We also agree with Kevon’s counsel that there would be no arguable merit to challenging the disposition of the case.  At the dispositional portion of the hearing, the State recommended one year of probation with placement in his mother’s home, that Kevon not have any contact with A.E. or any unsupervised contact with children under twelve, that he submit a DNA sample, that he comply with sex offender treatment, that he not seek out or expose himself to pornographic materials, and that he compose a letter of apology to A.E.  Kevon’s probation officer and his attorney also recommended one year of probation with placement in the home.  Kevon’s counsel asked that Kevon not be required to submit a DNA sample and that any no contact order specify that Kevon not have unsupervised contact with any children under age ten, since Kevon had a ten-year-old brother at the time. 

The circuit court ordered Kevon to one year of probation with placement in his mother’s home.  See Wis.

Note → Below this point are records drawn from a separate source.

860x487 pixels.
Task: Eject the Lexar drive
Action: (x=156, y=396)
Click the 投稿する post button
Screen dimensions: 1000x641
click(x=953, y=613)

Stat. § 938.34(3)(a) (authorizing in-home placement).  The court ordered that services be provided by Wraparound Milwaukee, and specified that Wraparound has the authority to recommend out-of-home placement if it becomes necessary.  The court also ordered that Kevon not do any babysitting and that he complete sex offender treatment and any other programming deemed appropriate through Wraparound.  The court further ordered that Kevon not possess or expose himself to pornographic materials and that he write an apology letter to A.E. to be delivered to her via his probation agent.  The court denied the State’s request for a DNA sample. 

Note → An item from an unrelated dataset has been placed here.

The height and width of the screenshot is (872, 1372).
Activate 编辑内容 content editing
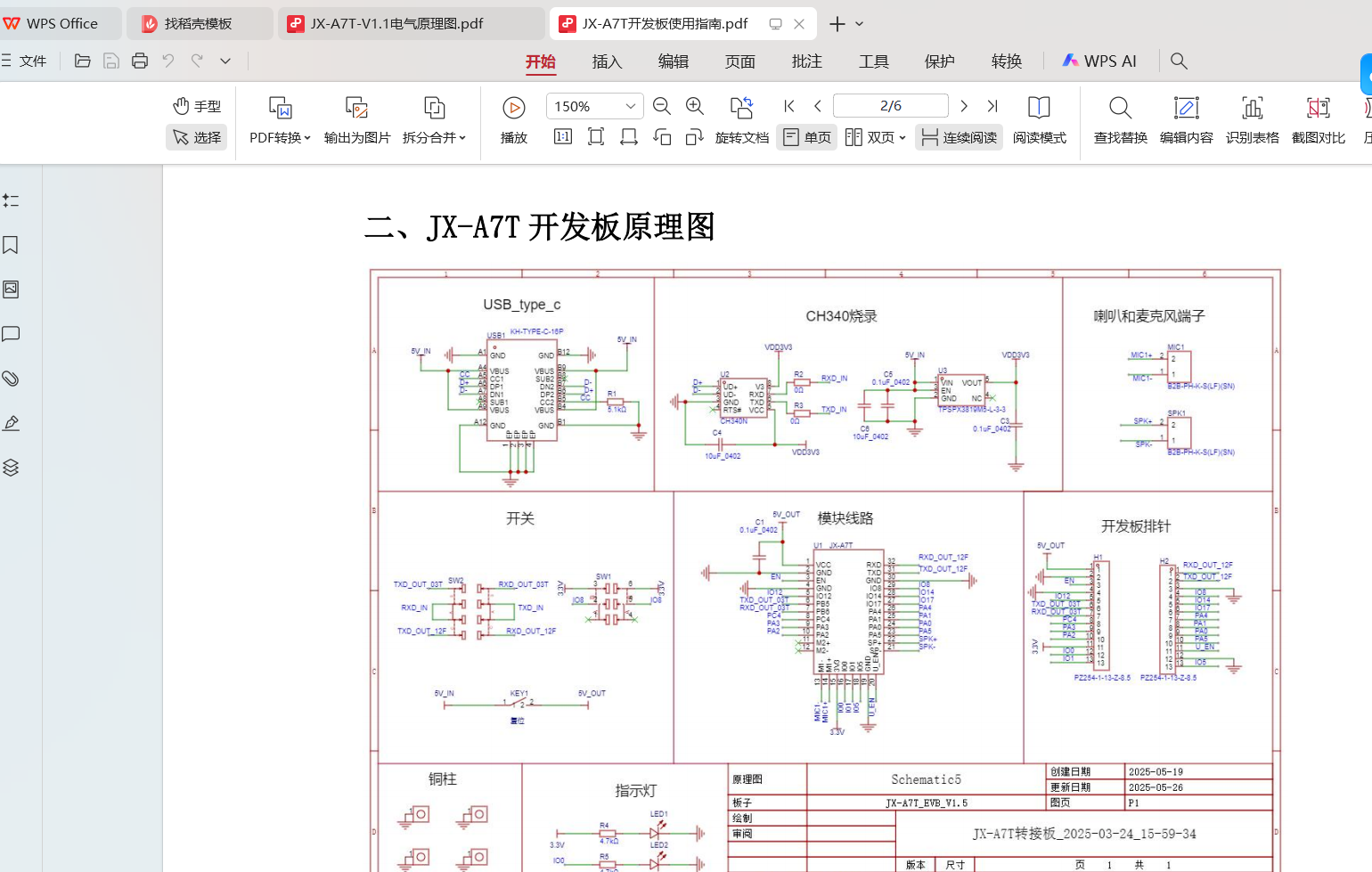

“We review a circuit court’s dispositional order for an erroneous exercise of discretion.”  State v. Richard J.D., 2006 WI App 242, ¶5, 297 Wis. 2d 20, 724 N.W.2d 665.  In determining a disposition, the circuit court is to consider the seriousness of the offense, the need to protect the community from juvenile crime, the need to prevent further delinquent acts, and the juvenile’s needs for care and treatment.  Id., ¶13.  The court did so here, stating on the record that it needed to address the type of “inappropriate touching” that Kevin had engaged in and that the “bigger picture” required prevention of later sexual offenses.   The court also considered Kevon’s needs for care and treatment, stating that placement of Kevon in his mother’s home was appropriate because his mother was involved and helpful, and because Kevon was making progress at school.  In light of the circuit court’s reasoning stated on the record, we are satisfied that the court properly exercised its discretion in entering its dispositional order, such that any challenge to that order on appeal would be without merit.

IT IS ORDERED that the order is summarily affirmed pursuant to Wis. Stat. Rule 809.21.

 

IT IS FURTHER ORDERED that counsel is relieved of any further representation of Kevon M. in this matter pursuant to Wis. Stat. Rule 809.32(3).


 

Diane M. Fremgen

Clerk of Court of Appeals



[1]  This appeal is decided by one judge pursuant to Wis. Stat. § 752.31(2).  All references to the Wisconsin Statutes are to the 2011-12 version unless otherwise noted.